### Input data:
-*-
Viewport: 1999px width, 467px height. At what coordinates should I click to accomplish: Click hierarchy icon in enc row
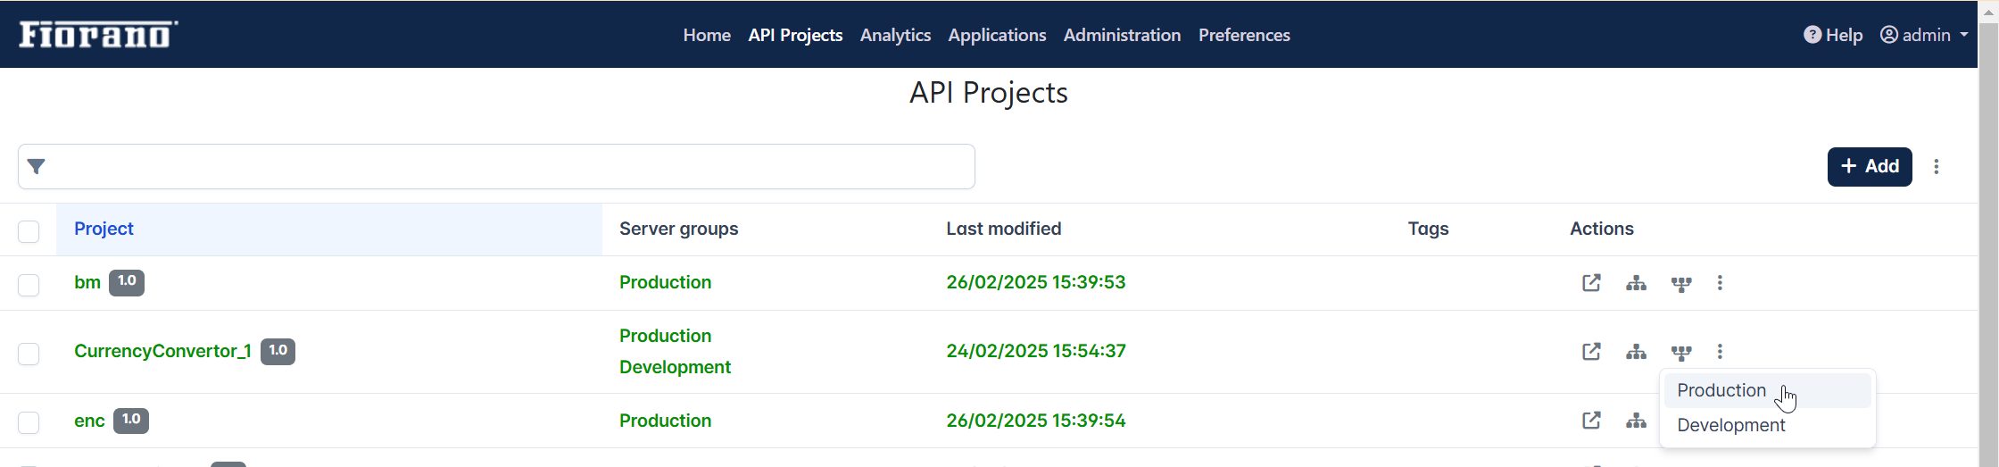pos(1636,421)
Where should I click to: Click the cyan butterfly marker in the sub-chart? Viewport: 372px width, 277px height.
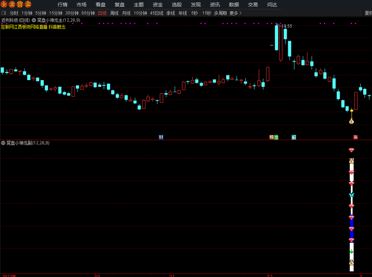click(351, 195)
-*-
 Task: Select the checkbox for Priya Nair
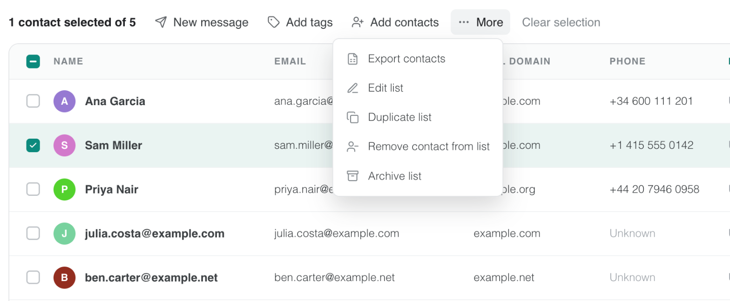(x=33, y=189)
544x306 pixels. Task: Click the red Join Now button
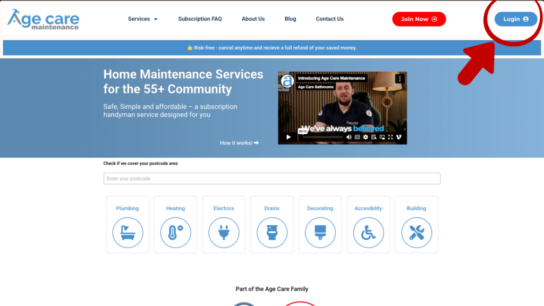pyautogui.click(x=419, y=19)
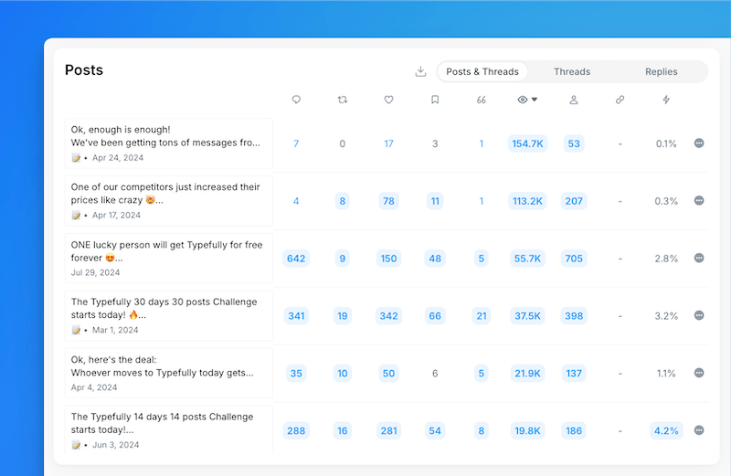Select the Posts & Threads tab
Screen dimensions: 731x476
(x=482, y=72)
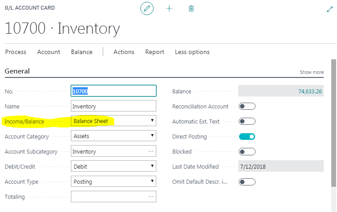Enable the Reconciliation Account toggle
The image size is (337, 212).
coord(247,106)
-*-
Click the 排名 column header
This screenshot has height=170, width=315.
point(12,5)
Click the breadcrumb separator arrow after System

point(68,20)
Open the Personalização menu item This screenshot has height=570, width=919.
-*-
### Aim of the task:
Out of the listing above, reproduce exactly the lines from the one with "This screenshot has height=170, width=315." up to and including the one with "Open the Personalização".

### Solution below:
This screenshot has height=170, width=315.
point(12,5)
Click the breadcrumb separator arrow after System

point(68,20)
Open the Personalização menu item This screenshot has height=570, width=919.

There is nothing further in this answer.